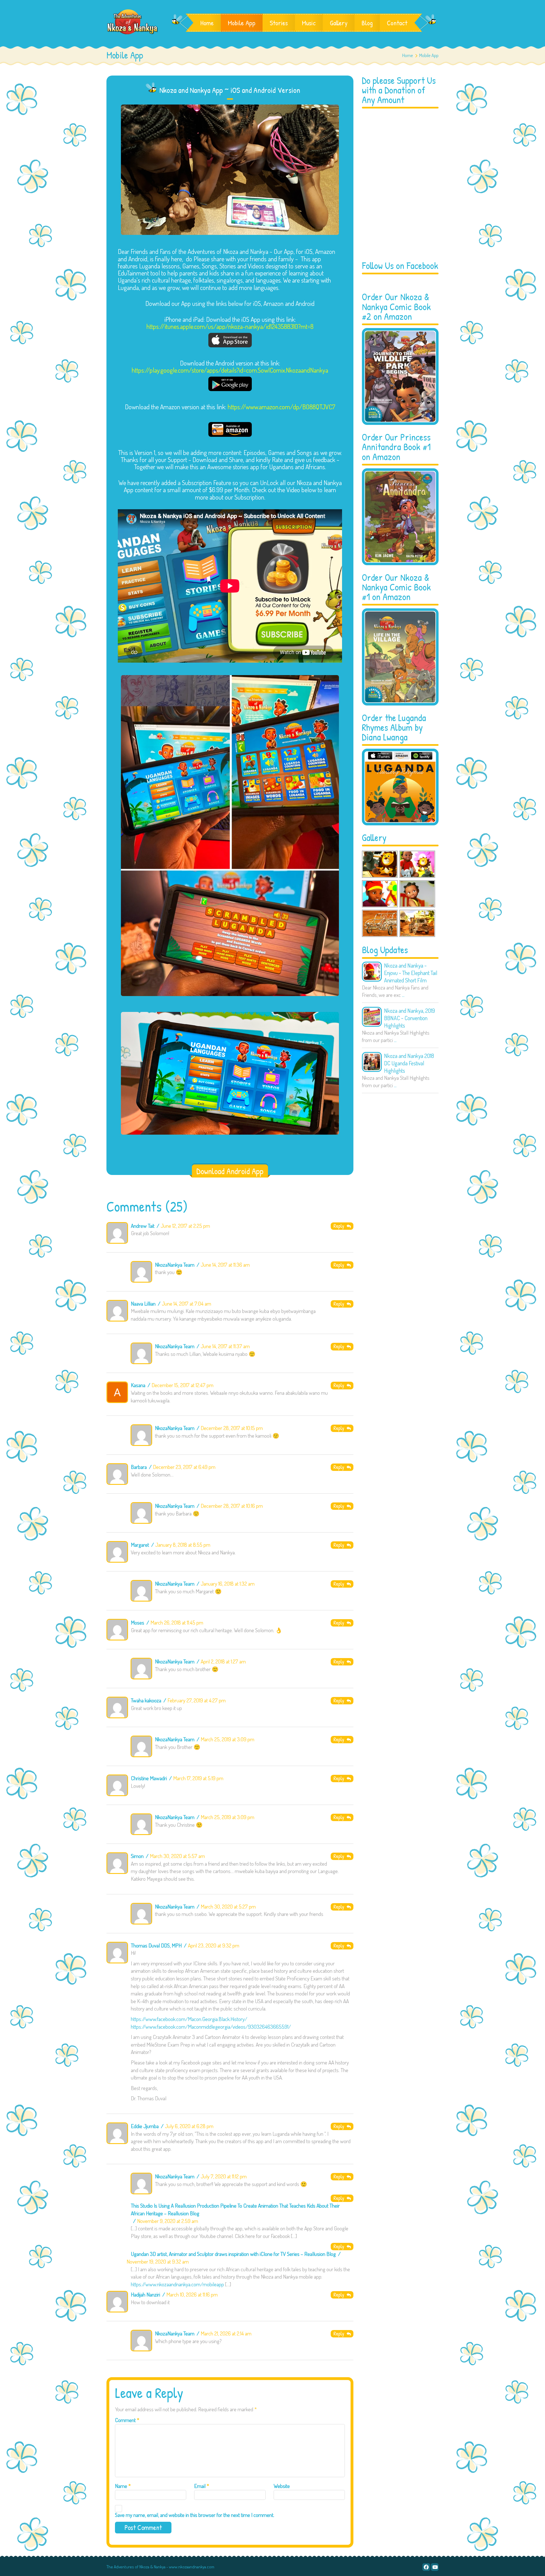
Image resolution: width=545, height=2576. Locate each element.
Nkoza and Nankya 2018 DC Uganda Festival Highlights (409, 1063)
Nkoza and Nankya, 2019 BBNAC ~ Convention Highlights (409, 1018)
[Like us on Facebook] (426, 2567)
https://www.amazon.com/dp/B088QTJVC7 (281, 406)
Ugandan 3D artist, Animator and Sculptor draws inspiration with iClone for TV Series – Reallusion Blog (233, 2253)
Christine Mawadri (149, 1778)
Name (123, 2486)
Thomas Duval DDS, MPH (156, 1945)
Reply (340, 1225)
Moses (137, 1622)
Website (282, 2486)
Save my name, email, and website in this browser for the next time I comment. (194, 2514)
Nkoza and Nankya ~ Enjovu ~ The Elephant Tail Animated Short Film (410, 973)
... (403, 994)
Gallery (338, 22)
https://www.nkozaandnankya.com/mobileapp (177, 2284)
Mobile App (241, 22)
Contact (397, 22)
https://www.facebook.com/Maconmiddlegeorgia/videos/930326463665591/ (211, 2026)
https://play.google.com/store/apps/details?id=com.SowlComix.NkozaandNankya (230, 369)
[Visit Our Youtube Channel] (435, 2567)
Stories (279, 22)
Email (201, 2486)
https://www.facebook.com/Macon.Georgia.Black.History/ (189, 2018)
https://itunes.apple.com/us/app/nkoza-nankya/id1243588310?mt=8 (229, 326)
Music (309, 22)
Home (207, 22)
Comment (127, 2420)
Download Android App (229, 1171)
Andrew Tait (142, 1225)
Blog (367, 22)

-*-*-

→ Exercise: Spot the lines above that mention "Highlights" and copy them.

→ Task result:
Nkoza and Nankya 2018 DC Uganda Festival Highlights (409, 1063)
Nkoza and Nankya, 2019 BBNAC ~ Convention Highlights (409, 1018)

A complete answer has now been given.